++++ Dataset entries ++++

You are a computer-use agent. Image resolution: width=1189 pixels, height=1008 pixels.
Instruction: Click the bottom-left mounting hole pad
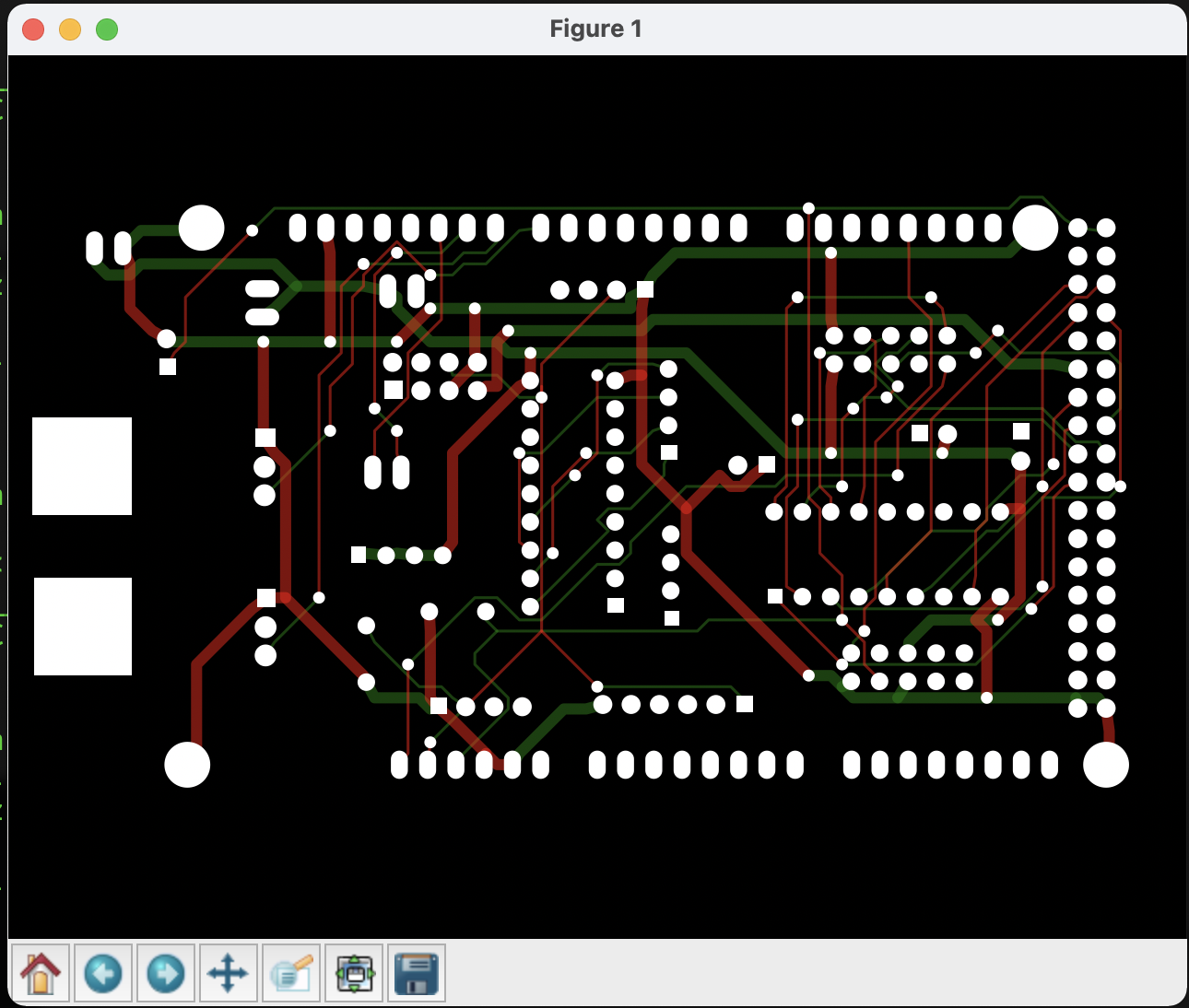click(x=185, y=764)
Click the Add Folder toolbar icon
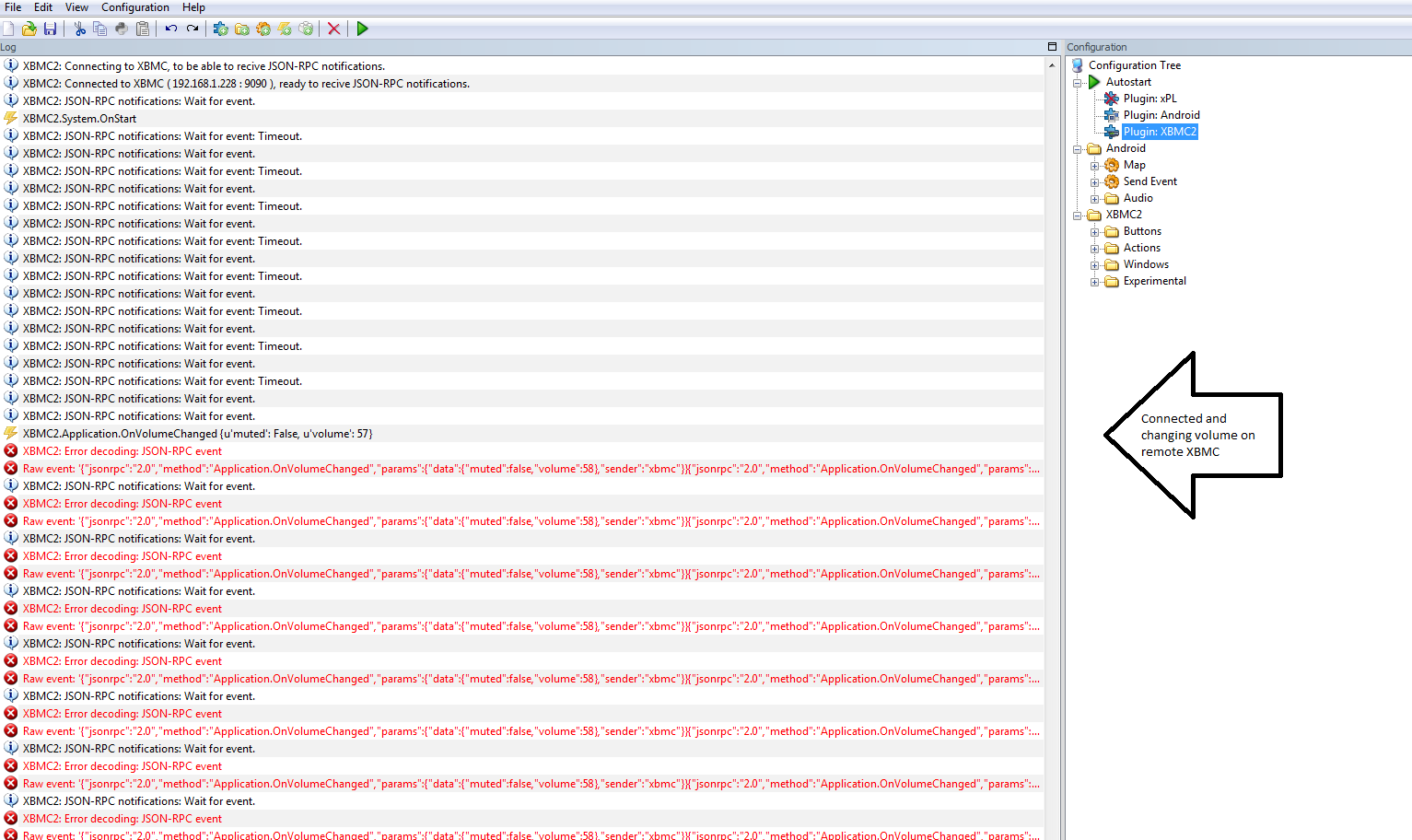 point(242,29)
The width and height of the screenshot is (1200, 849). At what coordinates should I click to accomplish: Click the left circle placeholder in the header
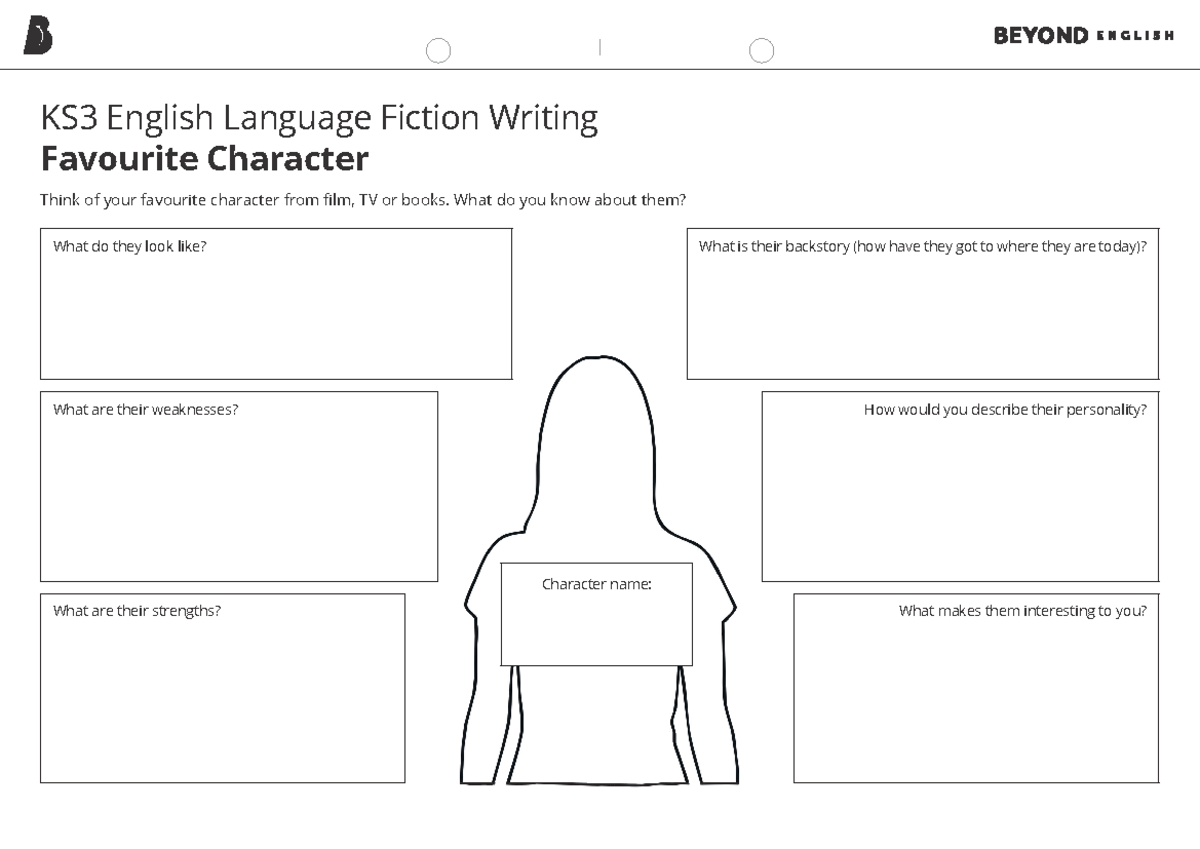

++++

Requirement: Copy out every entry exactly as written, but not the pictures.

Answer to this task:
You are a computer-use agent. Image resolution: width=1189 pixels, height=1008 pixels.
Instruction: Click the bottom-left mounting hole pad
click(x=185, y=764)
Click the Add Folder toolbar icon
 point(242,29)
The width and height of the screenshot is (1200, 849). At what coordinates should I click to accomplish: Click the left circle placeholder in the header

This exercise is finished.